Deja vu

My girlfriend some how got her laptop infected w/ Antivirus 360 today. Pc has Windows XP: Home Edition: Version 2002: Service Pack 3. Running NIS 2009 which doesnt detect virus in scan, but does say AV360 modified windows startup settings. I need help ASAP!!!!I screwed up my pc w/ a similar virus 2 days ago.
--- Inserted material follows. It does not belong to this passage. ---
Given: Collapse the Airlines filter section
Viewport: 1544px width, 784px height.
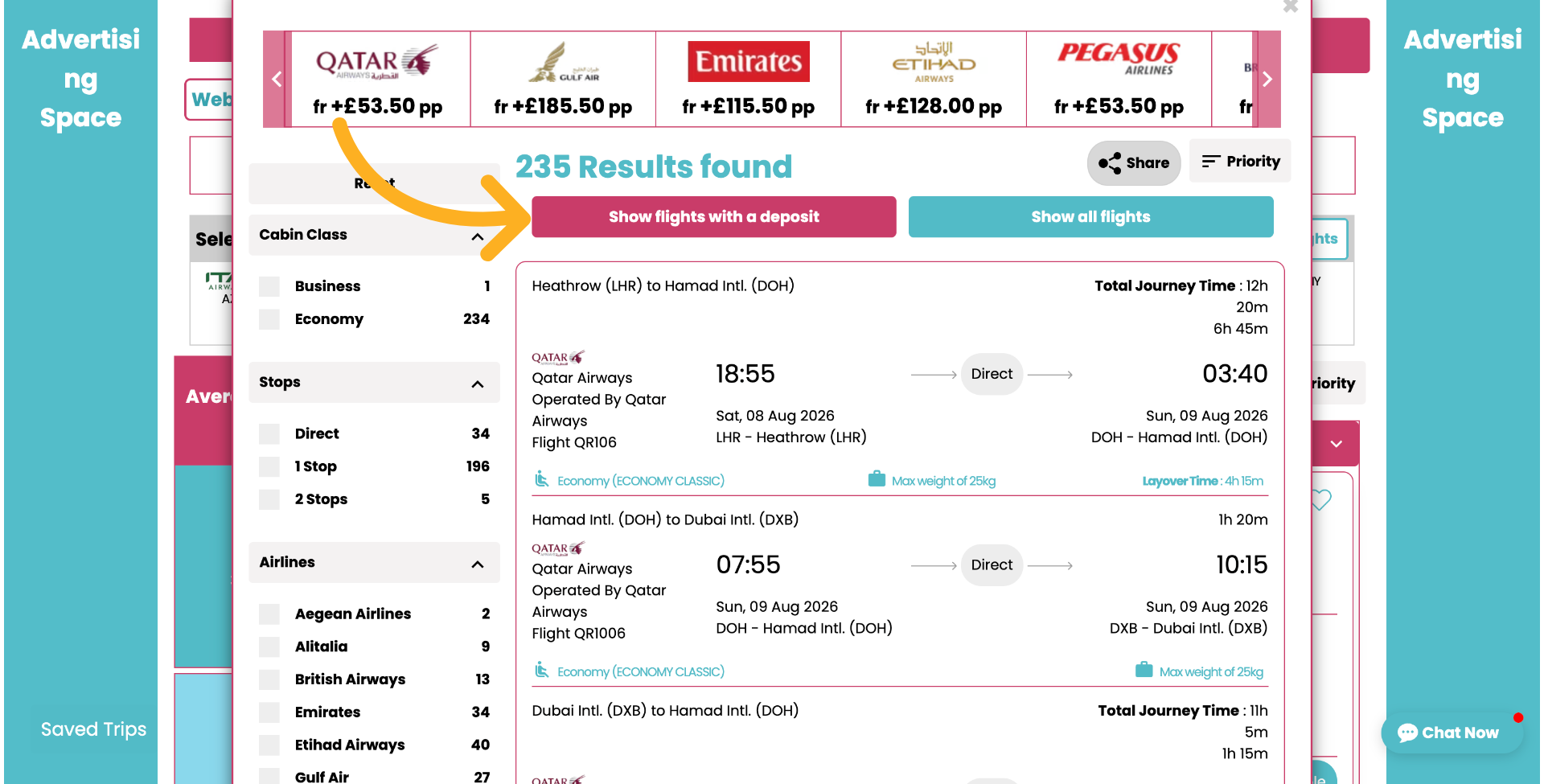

Is it safe for me to restart or shut down laptop since AV 360 modified startup settings?

Edited by angryman2009, 13 March 2009 - 12:50 AM.
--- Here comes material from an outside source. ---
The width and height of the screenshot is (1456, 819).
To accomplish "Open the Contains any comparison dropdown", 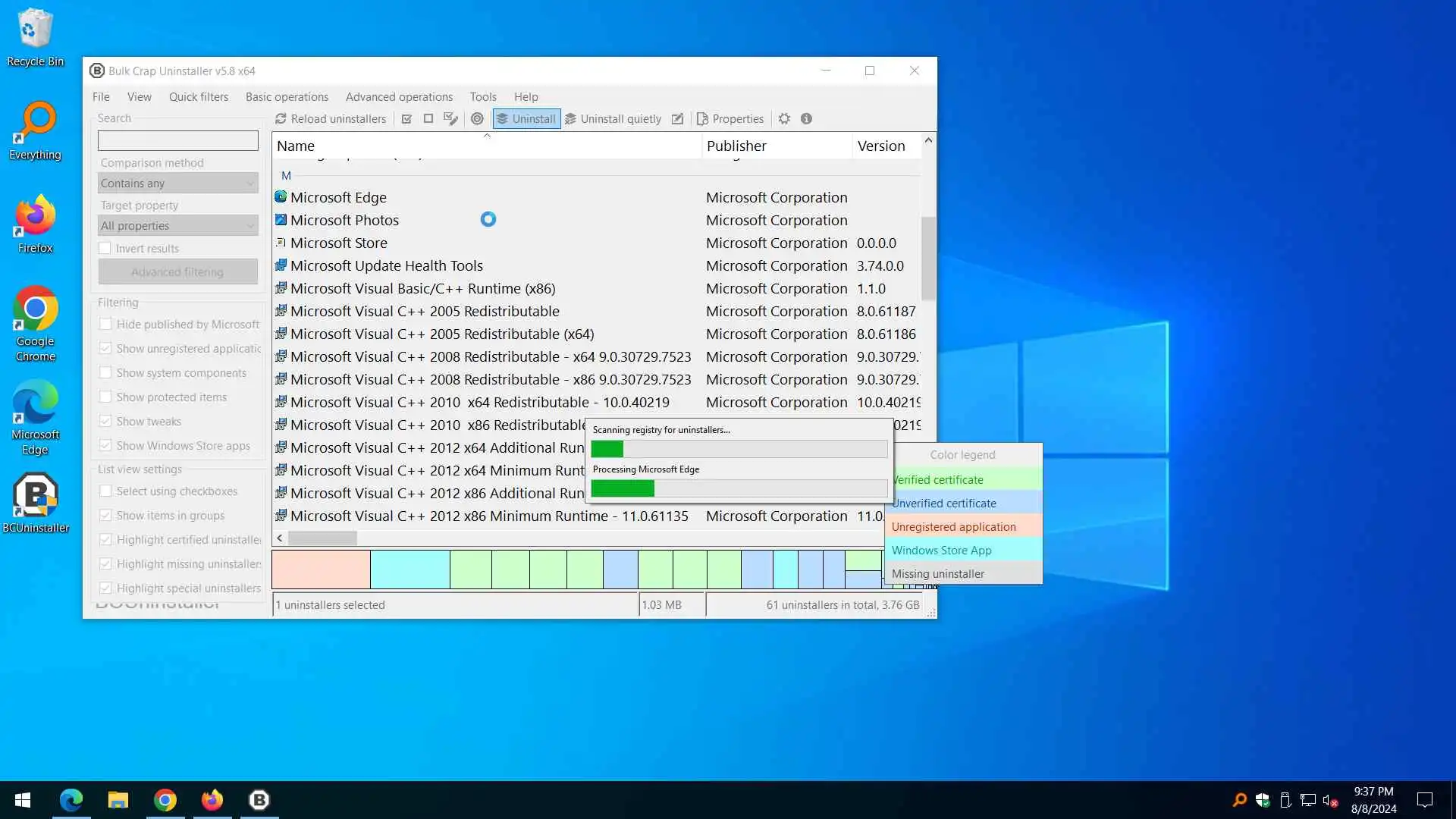I will tap(177, 184).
For Removal through an Antivirus Download And Install Malwarebytes And update and run quick scan

Here are the manual removal instructions:

Edited by garmanma, 13 March 2009 - 08:28 PM.
Remove reg fixes

Here is the MBAM log. Is laptop clear now?

Malwarebytes' Anti-Malware 1.34
Database version: 1842
Windows 5.1.2600 Service Pack 3

3/13/2009 2:37:55 AM
mbam-log-2009-03-13 (02-37-55).txt

Scan type: Quick Scan
Objects scanned: 72273
Time elapsed: 6 minute(s), 9 second(s)

Memory Processes Infected: 0
Memory Modules Infected: 0
Registry Keys Infected: 0
Registry Values Infected: 1
Registry Data Items Infected: 1
Folders Infected: 2
Files Infected: 7

Memory Processes Infected:
(No malicious items detected)

Memory Modules Infected:
(No malicious items detected)

Registry Keys Infected:
(No malicious items detected)

Registry Values Infected:
HKEY_CURRENT_USER\SOFTWARE\Microsoft\Windows\CurrentVersion\Run\5738b8b0b3c21afad88d432ca717a817 (Rogue.A360Antivirus) -> Quarantined and deleted successfully.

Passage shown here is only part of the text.